The Bestiary (34 page)

Read The Bestiary Online

Authors: Nicholas Christopher

Rumen rejoined us.

“I promise you I won’t reveal the location of this place,” I said to him, slipping off my knapsack. “This is as close as I’ll get to the book I’ve been searching for, and I’ll only share that information with a few friends.”

Rumen was unperturbed. “You don’t have to promise anything. If you tell others, what happens will happen. I’m a caretaker, not a policeman.”

“I don’t want to tell anyone.”

He shrugged. “Whatever you say, mister.”

I rummaged in my knapsack and took out my camera. “And I don’t plan to return myself. But I would like to take some photos—for myself, and my friends.”

“Go ahead,” he said.

I used three rolls of high-speed film. Sixty-nine shots of the mural from every angle I could manage without a stepladder, tripod, or floodlights.

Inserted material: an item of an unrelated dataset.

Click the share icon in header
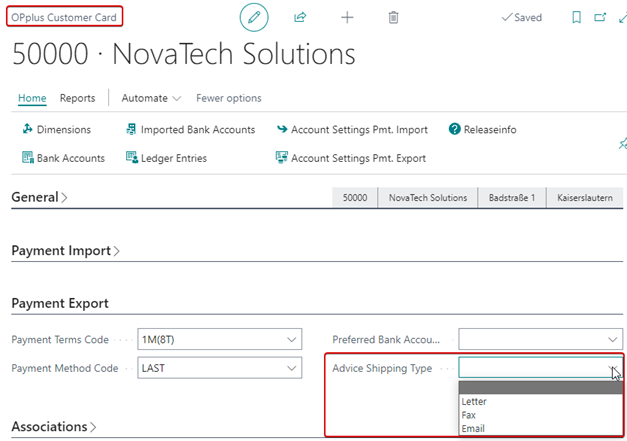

I took a set of overlapping shots from left to right; after the film was developed, I would enlarge and juxtapose them in order to piece together the entire mural. I got close-ups of the animals on the second ark, of the phoenix, of both Noah and his shadowy twin, and of the grim second pilot.

When I was down to my last three shots, I asked Rumen if I could photograph him.

He shook his head. “No,” he said, without explanation.

So I snapped one of Lena at the foot of the mural, and she snapped one of me, and I saved the last shot.

Lena and I lingered in that chamber for hours. We walked back and forth beneath the mural, identifying animals, studying the finer touches, comparing notes. One of many details that caught my eye: that there were nine mermaids with bright shining manes, eight of them dark-haired, one a blonde. Another was Sarkas’s illustration of the animals whose threefold incarnations—on land, sea, and in the air—are celebrated in the
Caravan Bestiary.
He had chosen the horse, painting (in close proximity) a grazing stallion, a seahorse riding the surf, and a wingèd horse like Pegasus rearing in the sky. Nearby was the phoenix, the only animal that freely inhabits the four elements, including fire. Rumen waited patiently on a stool in the corner, flipping his worry beads. Finally we, too, sat down on the floor against the opposite wall and gazed at the mural. The more I drank in Sarkas’s creation, the more I was in awe of him. However low his personal morality, it did not diminish my admiration for his painting, and I would always be grateful that he had preserved the bestiary in this form. I was astonished at the enormous energy he invested, working anonymously, literally underground, knowing few people would enjoy the results, and in the end realizing he himself would not live long enough to do so. Maybe he preferred that the mural remain as unknown as its artist—at least for a time. I hated to think what would happen if the floodgates were opened to museum curators, art historians, religious fanatics, tourists—to the Church, worst of all, which still owned that building and its contents.

Finally Rumen pocketed his beads. “You must go now,” he said.

I kept my eyes on the mural while he extinguished the lanterns: the sea, the arks, the animals gradually swallowed up by the darkness. He took his candle and I switched on my flashlight and Lena and I followed him up the stairs. He locked the door and pushed the cabinet over it. We followed him back to the altar, down the aisle, and out of the church. Rumen shut the doors and clicked the padlock in place.

“Thank you,” I said, shaking his hand. Like Sampson’s, it was cold and rough.

He made a small bow to Lena, who thanked him, too.

“Good luck,” he said, and descended the steps and disappeared into the forest.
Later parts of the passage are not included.